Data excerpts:
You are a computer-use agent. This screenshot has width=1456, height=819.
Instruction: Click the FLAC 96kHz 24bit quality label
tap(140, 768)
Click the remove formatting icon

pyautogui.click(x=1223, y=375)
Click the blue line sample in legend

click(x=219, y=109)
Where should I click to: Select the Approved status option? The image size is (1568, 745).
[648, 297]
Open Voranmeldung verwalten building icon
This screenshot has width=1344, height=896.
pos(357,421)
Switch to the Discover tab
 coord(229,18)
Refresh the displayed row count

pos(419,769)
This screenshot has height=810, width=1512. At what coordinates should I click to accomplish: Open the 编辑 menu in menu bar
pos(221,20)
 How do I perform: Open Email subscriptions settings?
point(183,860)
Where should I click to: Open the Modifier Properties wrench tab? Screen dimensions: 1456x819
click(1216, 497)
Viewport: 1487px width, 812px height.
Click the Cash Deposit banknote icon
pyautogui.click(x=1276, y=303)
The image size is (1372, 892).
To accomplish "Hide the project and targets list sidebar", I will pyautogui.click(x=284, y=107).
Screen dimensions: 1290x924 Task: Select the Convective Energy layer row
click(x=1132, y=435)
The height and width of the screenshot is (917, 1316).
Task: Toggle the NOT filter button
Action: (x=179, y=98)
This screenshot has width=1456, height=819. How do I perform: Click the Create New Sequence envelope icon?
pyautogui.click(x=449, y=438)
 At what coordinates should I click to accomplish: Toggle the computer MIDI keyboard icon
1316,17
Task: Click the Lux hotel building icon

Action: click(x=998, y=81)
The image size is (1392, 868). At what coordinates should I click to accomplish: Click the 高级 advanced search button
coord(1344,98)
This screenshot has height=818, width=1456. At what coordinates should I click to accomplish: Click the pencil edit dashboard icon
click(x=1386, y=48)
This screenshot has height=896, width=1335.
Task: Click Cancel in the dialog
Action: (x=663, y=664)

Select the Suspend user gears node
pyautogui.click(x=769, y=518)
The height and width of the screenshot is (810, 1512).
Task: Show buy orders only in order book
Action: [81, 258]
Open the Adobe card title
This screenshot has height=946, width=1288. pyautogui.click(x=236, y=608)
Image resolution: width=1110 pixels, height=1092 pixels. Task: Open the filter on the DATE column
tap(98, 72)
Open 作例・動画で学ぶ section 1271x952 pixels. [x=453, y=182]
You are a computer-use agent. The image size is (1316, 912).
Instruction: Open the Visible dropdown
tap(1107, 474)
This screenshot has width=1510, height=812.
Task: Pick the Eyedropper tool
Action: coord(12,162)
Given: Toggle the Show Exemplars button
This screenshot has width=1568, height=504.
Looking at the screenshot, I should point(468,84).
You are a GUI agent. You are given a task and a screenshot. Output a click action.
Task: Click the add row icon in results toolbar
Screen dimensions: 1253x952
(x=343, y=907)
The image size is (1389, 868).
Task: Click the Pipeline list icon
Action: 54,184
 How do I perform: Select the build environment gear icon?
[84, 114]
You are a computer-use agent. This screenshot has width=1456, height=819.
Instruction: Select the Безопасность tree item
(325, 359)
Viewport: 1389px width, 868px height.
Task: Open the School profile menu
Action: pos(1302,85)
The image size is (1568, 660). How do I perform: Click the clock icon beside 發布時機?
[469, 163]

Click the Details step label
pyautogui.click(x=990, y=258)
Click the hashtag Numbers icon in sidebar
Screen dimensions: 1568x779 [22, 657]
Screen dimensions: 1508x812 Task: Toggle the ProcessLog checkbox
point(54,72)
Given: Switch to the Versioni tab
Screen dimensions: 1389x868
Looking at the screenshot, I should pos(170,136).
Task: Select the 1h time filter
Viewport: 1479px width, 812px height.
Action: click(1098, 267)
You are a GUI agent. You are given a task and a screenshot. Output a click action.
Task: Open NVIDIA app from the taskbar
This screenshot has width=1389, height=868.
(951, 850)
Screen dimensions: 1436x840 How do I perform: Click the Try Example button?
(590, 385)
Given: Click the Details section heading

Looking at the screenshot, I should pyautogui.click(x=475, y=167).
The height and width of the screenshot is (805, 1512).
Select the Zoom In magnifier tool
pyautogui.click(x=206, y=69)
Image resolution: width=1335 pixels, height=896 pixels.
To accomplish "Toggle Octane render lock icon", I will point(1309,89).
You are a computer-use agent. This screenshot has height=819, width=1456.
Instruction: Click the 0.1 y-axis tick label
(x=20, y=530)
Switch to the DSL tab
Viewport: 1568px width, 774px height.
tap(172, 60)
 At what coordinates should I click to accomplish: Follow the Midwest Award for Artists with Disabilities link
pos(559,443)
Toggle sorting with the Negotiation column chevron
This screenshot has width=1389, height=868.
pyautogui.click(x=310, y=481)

WORK INSTRUCTION ▸ The required answer is the exact run of lines above starting at the line with "Task: Select the 1h time filter" and ending at the line with "The height and width of the screenshot is (805, 1512).", with both ends present.

EXERCISE RESULT ▸
Task: Select the 1h time filter
Viewport: 1479px width, 812px height.
Action: click(1098, 267)
You are a GUI agent. You are given a task and a screenshot. Output a click action.
Task: Open NVIDIA app from the taskbar
This screenshot has width=1389, height=868.
(951, 850)
Screen dimensions: 1436x840 How do I perform: Click the Try Example button?
(590, 385)
Given: Click the Details section heading

Looking at the screenshot, I should pyautogui.click(x=475, y=167).
The height and width of the screenshot is (805, 1512).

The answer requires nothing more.